Sher presents Higgins exactly as he is, a man who believes women are vague, eager to be married and objects to be dispatched, that they are ‘exasperating, irritating, vacillating, calculating, agitating, maddening and infuriating hags’ and that men are intellectually and culturally superior. None of this is softened or altered, and although he is a character that audiences have only ever been asked to take semi-seriously in his rants – particularly in Rex Harrison’s charismatic performance – and who is deeply affected by the presence of Eliza in his life, he still curses her intention and scoffs at her liberty until almost the last moment in I’ve Grown Accustomed to Her Face while still wanting her around to continue to support his lifestyle, locating his slippers and liaising with the housekeeper on his breakfast choices.

What you see in this production is, then, in some ways what we always see, a man of his time and an eager bachelor. Yet, a barely perceptible shift has occurred where inclusion, individuality and class are no longer tightly controlled by white Oxbridge-educated men who determine what is considered an ‘acceptable’ speech pattern and dialect, or the eugenicist undertones that imply one life is more worthy than another. In a subtly cast contemporary light, Higgins’s attitudes are far more damaging and deplorable than their surface comedy suggests. And while Eliza expresses precisely the same sentiment that Willy Russell’s Rita would later experience, that education leaves her in a no man’s land between one class and another, the swan Higgins has created is far less content or at ease with herself than the young flower girl he met in the Covent Garden piazza.

So is Higgins a villain? Well not quite. Although selfish and driven by a Leopold and Loeb feeling of superiority over his fellow men, his motives are reasonably pure and he genuinely believes that what he offers Eliza will improve her life and give her the kind of choices she lacks in her original state. That she feels far more caged after her transformation is an unforeseen outcome of their experiment and his growing feeling for her is testament to a respect that grows between them. Higgins is capable of some change, moving towards a more generous acceptance of the capacity for growth in others than he previously possessed. However, like Billy Bigelow, does Higgins learn or do enough to earn a happy ending? In 1964, George Cukor and Hollywood clearly thought so, in 2022 that is not so clear and in creating a final ending for Eliza and Higgins that weighs-up the balance of morality across the three hours of performance, Sher consults George Bernard Shaw’s original script for Pygmalion.

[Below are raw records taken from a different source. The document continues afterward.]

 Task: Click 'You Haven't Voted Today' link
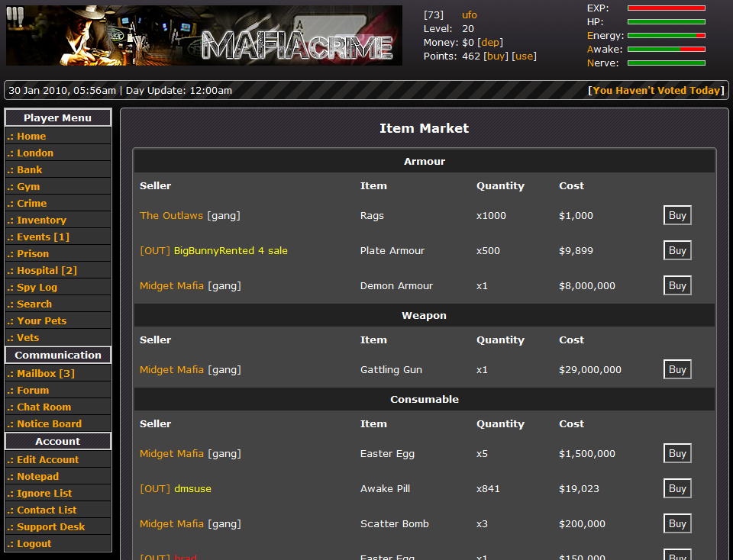pos(656,91)
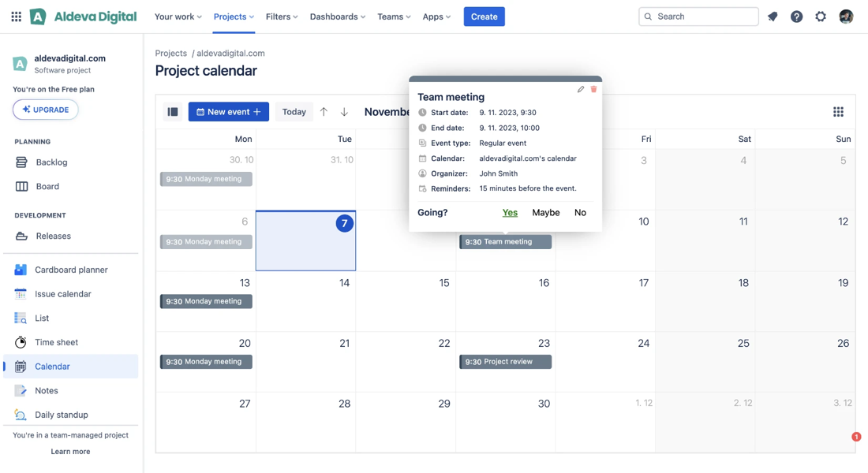Screen dimensions: 868x473
Task: Click the New event button
Action: (x=228, y=112)
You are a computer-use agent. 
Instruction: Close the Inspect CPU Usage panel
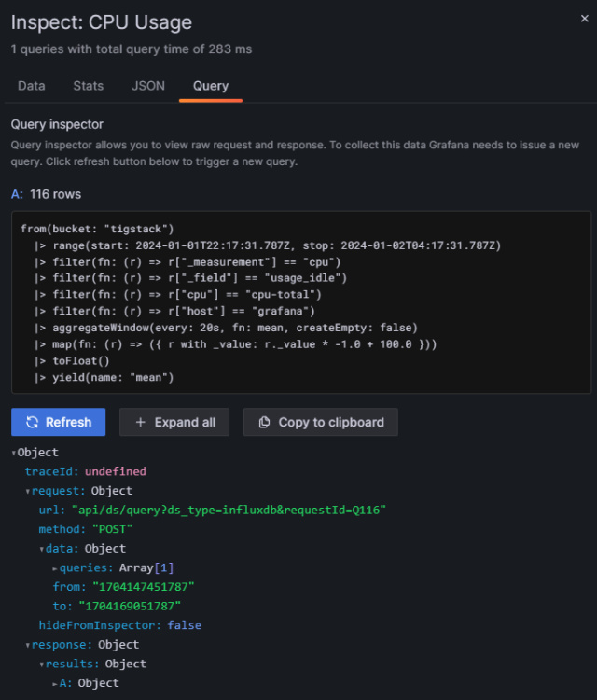(583, 18)
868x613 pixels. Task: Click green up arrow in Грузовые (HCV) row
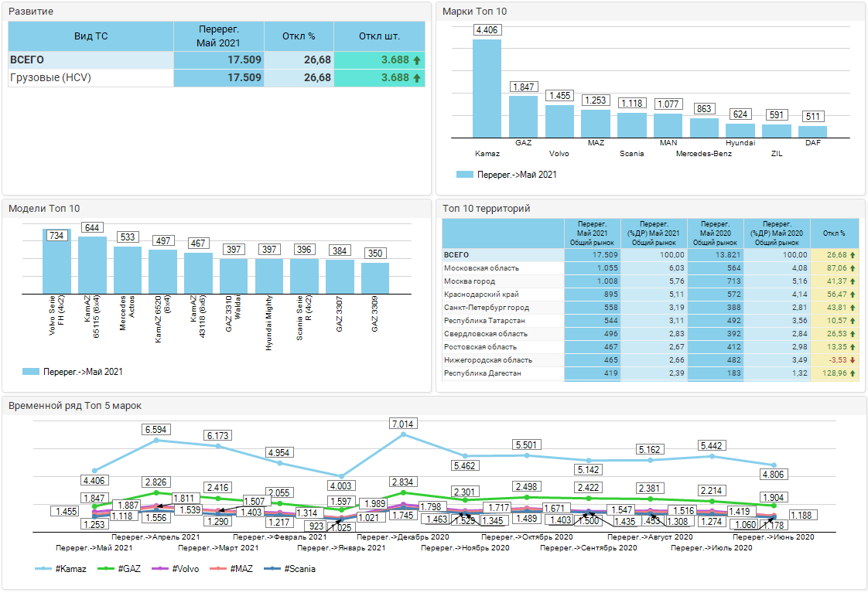[417, 78]
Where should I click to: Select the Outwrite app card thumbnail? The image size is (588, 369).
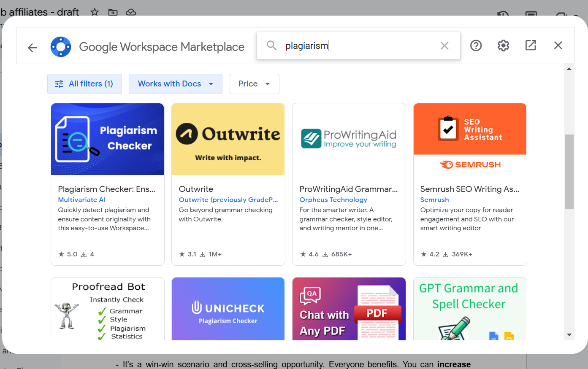coord(228,139)
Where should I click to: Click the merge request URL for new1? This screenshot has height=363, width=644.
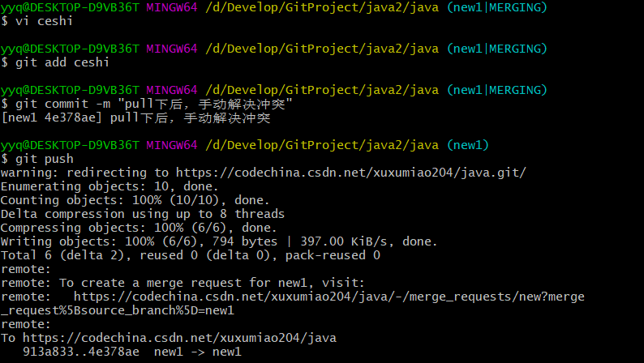(329, 297)
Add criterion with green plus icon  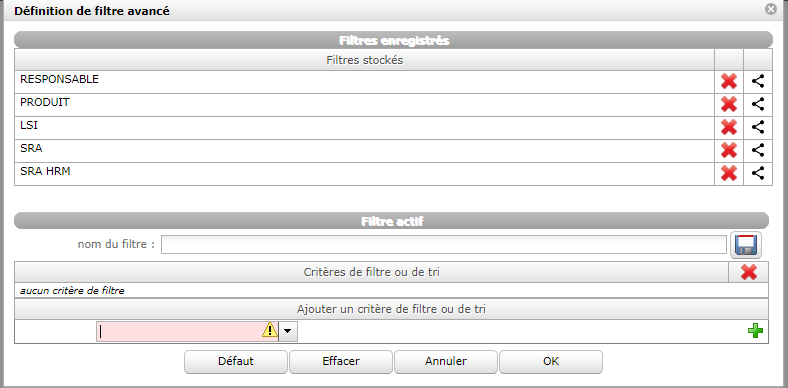(755, 331)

So while Higgins becomes more ambiguous, Eliza is given greater clarity, with an enlarged spirit of independence and personality that give her far greater agency. When she arrives at Higgins’s door, Eliza is already a woman who has financially supported herself since her father abandoned her years before, who moves without fear around the late night streets of London and is confident in herself. Unafraid to ask for what she wants or to fight back when being maltreated, her quest for self-improvement is presented as a determination to take control of her future and a reflection of the respect with which she wants to be treated. Language, for her, is the tool for that but Eliza retains her savvy natural instincts. It is a shame that Sharif Afifi’s Freddy is played as a buffoon, rather than a credible suitor, throwing away both Lerner and Loewe’s sublime On the Street Where You Live but also the realistic prospect of marriage for Eliza, no one in this production could believe for a second that such a shrewd woman would consider this Freddy as a realistic option.

And while he may not think so, the audience is encouraged to see her as Higgins’s equal from the first, a woman who disregards social convention and the expectation of others as highly as her tutor prizes them. She scowls and scorns him repeatedly during their lessons, standing up to his bullying and refusing to broken by either his methods or his overbearing nature. The more he treats her as a semi-invisible living doll (as Mrs Higgins notes), the more unyielding Eliza becomes and the more determined to succeed, as much to spite him as to work towards her floristry shop aspiration. In Sher’s production, we note that while Eliza’s speech pattern may change, she holds on to a connection to the woman she was six months before, retaining the better part of her courage and self-sufficiency that allows her to face a different kind of future – far more bravely than Higgins does in fact. That instinctual ability to find her own way and to make a final choice that will be of most benefit to herself is an indication of her essential resilience and her intellect, underpinning the notion that the only person who transforms Eliza is Eliza herself.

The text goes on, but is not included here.